* TASK DETAILS: Repeat the lines from the line with "is (680, 249)." up to and including the line with "Open multiple selection", word for word.

* Excerpt from a dataset:
- - - -
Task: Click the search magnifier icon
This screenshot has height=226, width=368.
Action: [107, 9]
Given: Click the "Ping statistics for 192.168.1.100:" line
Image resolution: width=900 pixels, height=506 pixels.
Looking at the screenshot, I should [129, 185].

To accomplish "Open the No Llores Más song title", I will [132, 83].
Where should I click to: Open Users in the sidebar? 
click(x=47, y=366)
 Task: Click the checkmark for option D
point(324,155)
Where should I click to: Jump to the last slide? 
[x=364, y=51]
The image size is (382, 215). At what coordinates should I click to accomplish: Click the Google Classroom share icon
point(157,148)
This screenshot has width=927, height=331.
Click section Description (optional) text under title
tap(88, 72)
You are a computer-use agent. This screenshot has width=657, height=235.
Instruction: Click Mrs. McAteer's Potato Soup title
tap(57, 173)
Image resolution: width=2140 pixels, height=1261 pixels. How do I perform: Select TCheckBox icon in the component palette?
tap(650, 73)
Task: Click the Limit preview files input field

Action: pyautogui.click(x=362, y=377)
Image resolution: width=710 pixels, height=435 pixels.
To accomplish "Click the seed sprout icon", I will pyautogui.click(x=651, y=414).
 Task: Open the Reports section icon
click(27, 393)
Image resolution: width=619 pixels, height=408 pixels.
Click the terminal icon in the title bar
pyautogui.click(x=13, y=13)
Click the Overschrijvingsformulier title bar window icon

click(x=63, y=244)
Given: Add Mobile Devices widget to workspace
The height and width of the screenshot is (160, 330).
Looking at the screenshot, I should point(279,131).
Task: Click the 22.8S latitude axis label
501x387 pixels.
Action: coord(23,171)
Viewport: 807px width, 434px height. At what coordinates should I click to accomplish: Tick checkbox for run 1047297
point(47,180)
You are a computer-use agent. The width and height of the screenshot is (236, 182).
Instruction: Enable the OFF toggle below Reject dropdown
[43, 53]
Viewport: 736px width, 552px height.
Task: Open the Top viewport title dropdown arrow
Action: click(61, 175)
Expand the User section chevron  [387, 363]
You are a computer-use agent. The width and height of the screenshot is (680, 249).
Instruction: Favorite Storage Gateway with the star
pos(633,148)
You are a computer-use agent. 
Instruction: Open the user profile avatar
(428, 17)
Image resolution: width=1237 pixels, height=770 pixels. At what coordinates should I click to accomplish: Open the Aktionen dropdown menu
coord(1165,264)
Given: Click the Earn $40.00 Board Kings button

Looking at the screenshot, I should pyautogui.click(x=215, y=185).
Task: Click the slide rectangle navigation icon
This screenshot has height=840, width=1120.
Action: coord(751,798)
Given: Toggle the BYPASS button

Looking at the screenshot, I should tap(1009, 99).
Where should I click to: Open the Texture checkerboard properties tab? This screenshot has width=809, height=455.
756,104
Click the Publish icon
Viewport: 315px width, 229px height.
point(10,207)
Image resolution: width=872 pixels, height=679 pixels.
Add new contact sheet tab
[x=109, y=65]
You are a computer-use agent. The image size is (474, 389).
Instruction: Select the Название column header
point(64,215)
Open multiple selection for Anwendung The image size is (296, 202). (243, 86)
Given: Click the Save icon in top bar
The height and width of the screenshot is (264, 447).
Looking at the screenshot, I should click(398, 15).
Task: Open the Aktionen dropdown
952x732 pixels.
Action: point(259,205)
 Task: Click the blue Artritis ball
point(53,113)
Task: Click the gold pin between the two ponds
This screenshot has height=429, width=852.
- - - -
* EXERCISE ANSWER:
You are a computer-use agent. The width and height of the screenshot is (680, 249).
Instruction: Favorite Storage Gateway with the star
pos(633,148)
You are a computer-use agent. 
Instruction: Open the user profile avatar
(428, 17)
Image resolution: width=1237 pixels, height=770 pixels. At what coordinates should I click to accomplish: Open the Aktionen dropdown menu
coord(1165,264)
Given: Click the Earn $40.00 Board Kings button

Looking at the screenshot, I should pyautogui.click(x=215, y=185).
Task: Click the slide rectangle navigation icon
This screenshot has height=840, width=1120.
Action: coord(751,798)
Given: Toggle the BYPASS button

Looking at the screenshot, I should tap(1009, 99).
Where should I click to: Open the Texture checkerboard properties tab? This screenshot has width=809, height=455.
756,104
Click the Publish icon
Viewport: 315px width, 229px height.
point(10,207)
Image resolution: width=872 pixels, height=679 pixels.
Add new contact sheet tab
[x=109, y=65]
You are a computer-use agent. The image size is (474, 389).
Instruction: Select the Название column header
point(64,215)
Open multiple selection for Anwendung The image size is (296, 202). (243, 86)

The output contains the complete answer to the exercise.